Moving Mountains
Nisar works at the Ministry of Road Transport. If you don’t know much about government jobs, there’s surely one thing you know - things move at a snail’s pace. I met Nisar after many years, and naturally we got to talking about his job.
“I’ve been in this department for 7 years now. 7 years! It’s incredible how much power you have once you’re in the system”.
He speaks of his job very passionately. He’s the lead ML Engineer in the Ministry, having created the position when he first joined. He has since led initiatives for where roads should be constructed based on all the data the government has collected about public movement. He describes how his team decides where the roads should be built.
He tells me how they end up using really simple ML models, and most of the things can just be done using regular Excel Sheets (!!), and that the core engineering isn’t actually very difficult.

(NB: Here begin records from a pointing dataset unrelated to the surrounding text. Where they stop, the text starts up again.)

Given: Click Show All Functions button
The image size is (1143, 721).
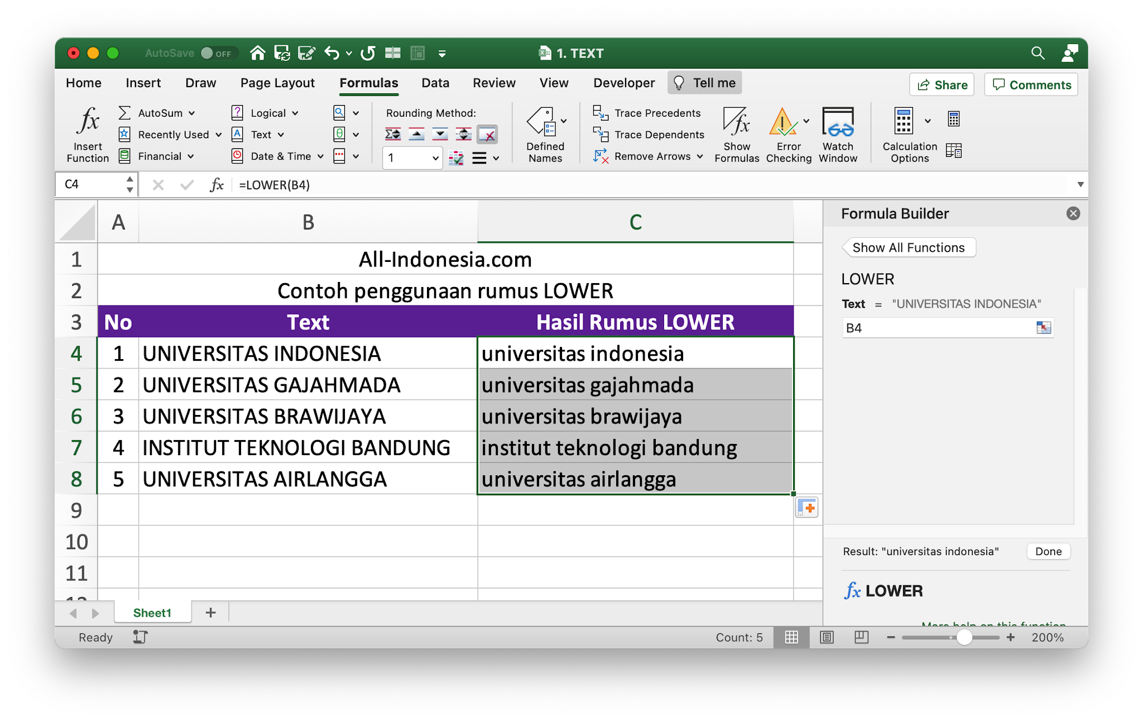Looking at the screenshot, I should (909, 247).
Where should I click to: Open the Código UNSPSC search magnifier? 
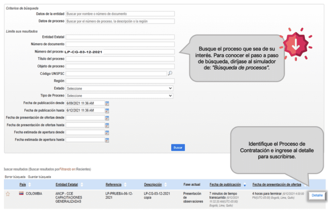(170, 73)
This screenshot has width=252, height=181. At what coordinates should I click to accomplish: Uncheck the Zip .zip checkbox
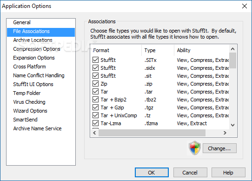point(95,84)
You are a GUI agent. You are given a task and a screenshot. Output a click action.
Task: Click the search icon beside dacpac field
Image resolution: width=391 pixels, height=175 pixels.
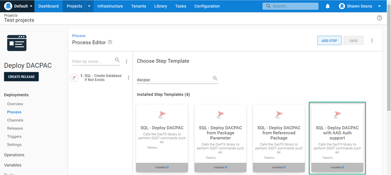(x=215, y=79)
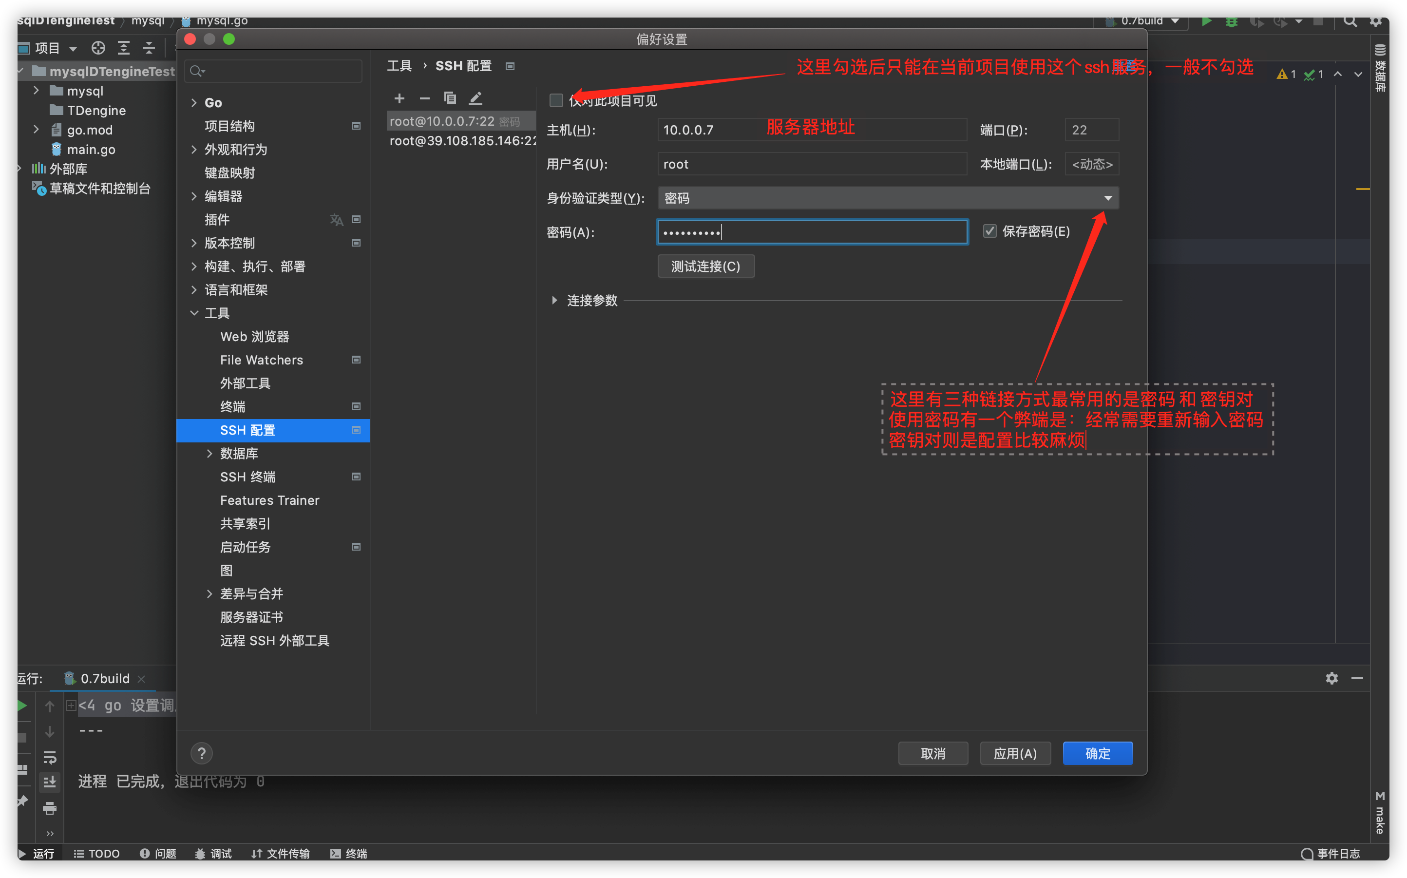Click the 测试连接 button
The width and height of the screenshot is (1407, 878).
click(x=705, y=266)
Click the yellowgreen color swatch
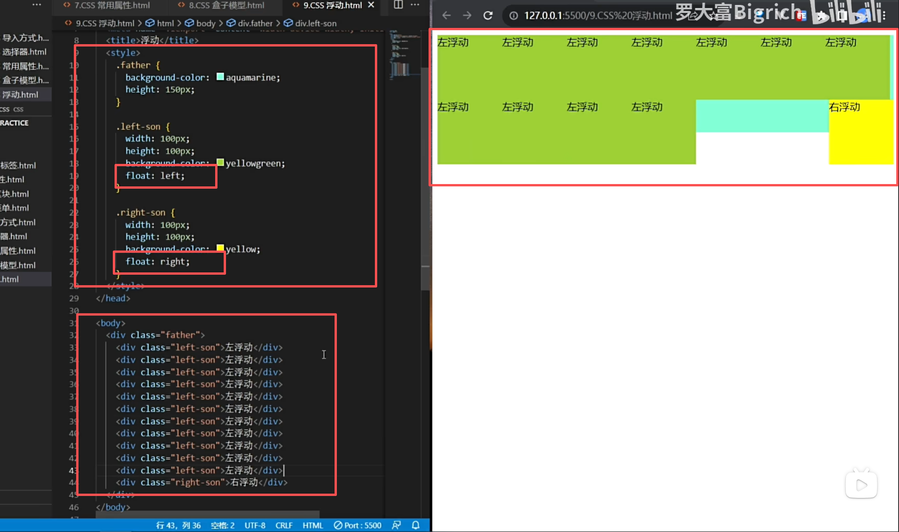 point(220,162)
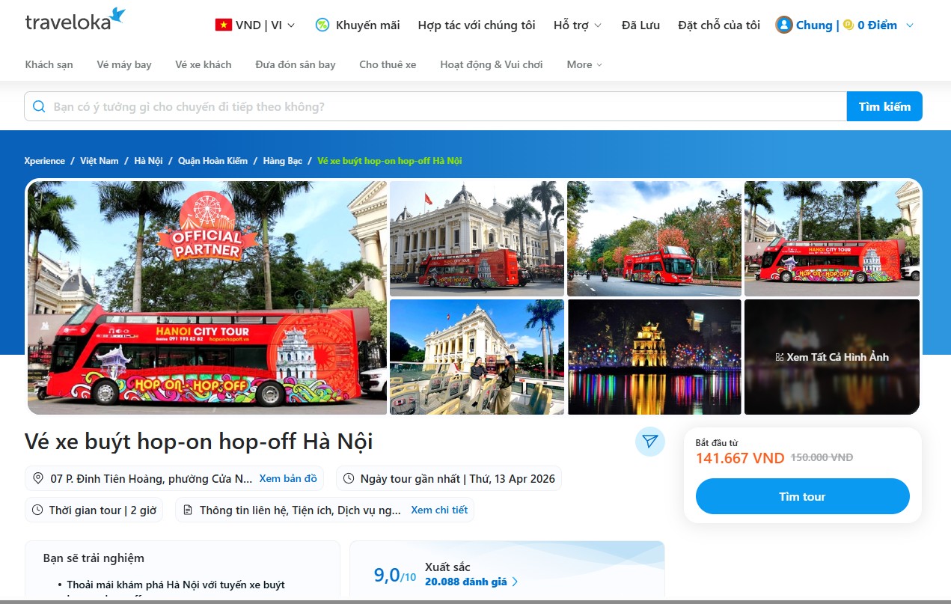This screenshot has height=604, width=951.
Task: Open the 20.088 đánh giá reviews link
Action: click(x=471, y=582)
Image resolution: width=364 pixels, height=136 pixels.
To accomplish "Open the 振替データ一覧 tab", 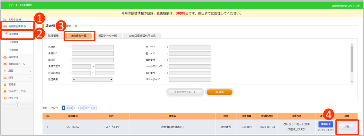I will (x=107, y=36).
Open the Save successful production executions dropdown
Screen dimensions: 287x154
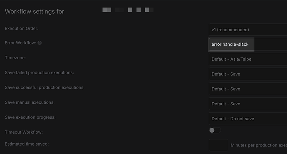(x=248, y=89)
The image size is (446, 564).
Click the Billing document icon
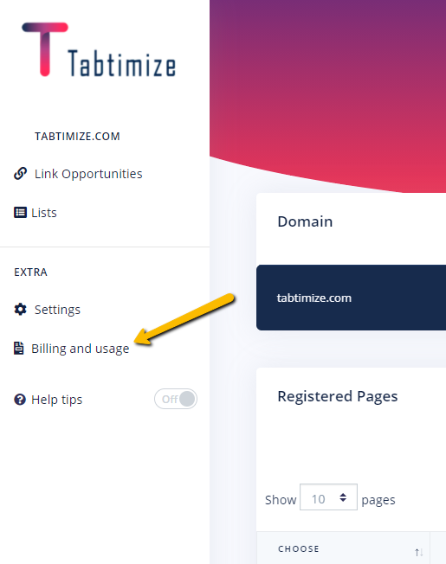pyautogui.click(x=19, y=349)
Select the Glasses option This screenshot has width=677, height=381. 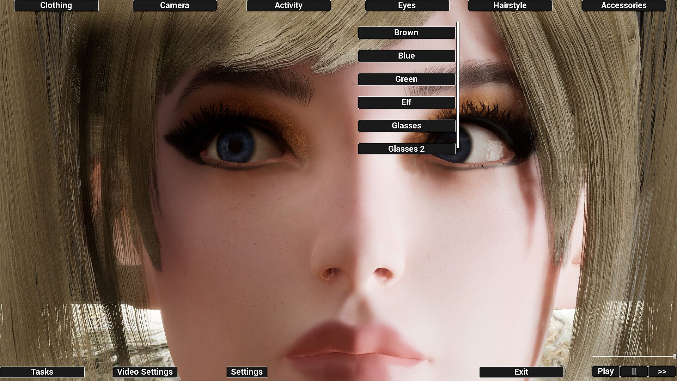pyautogui.click(x=406, y=126)
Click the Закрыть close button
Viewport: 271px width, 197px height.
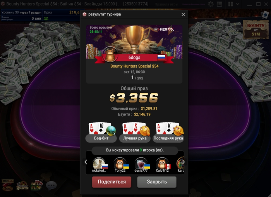[157, 182]
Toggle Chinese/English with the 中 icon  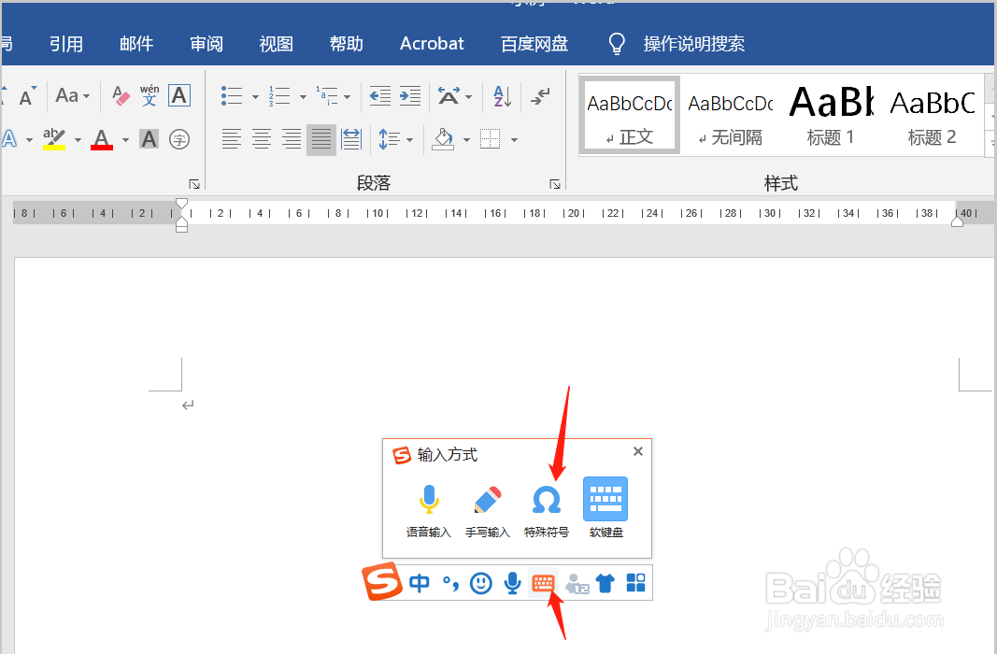(x=419, y=583)
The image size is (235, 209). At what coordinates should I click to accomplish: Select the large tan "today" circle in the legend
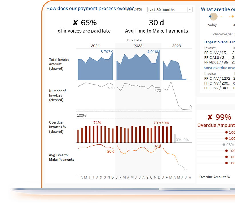click(213, 17)
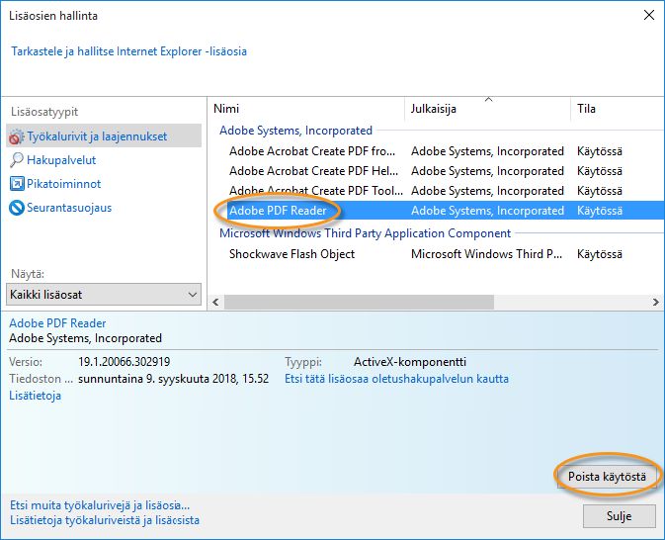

“Doesn’t that bother you though? That you you're far from doing sophisticated engineering, and that things move extremely slowly. You've done complicated engineering in the past, and what you're doing now is rather elementary!”.
I think of the answer he told me a lot. He said
“You must understand that my job is getting the work done within the bounds of my organization. One’s problem statement is not just that part where one sits down by themselves and punches away at a keyboard. It’s the holistic process of moving the entire organization just a millimeter beyond where it was before one started. My problem statement was never to sit down and do sophisticated engineering with government data. It was to meaningfully deploy the results of some engineering work out on the field. And once I define the problem statement that way, I accept the limitations of my organization, and the slowness doesn’t bother me."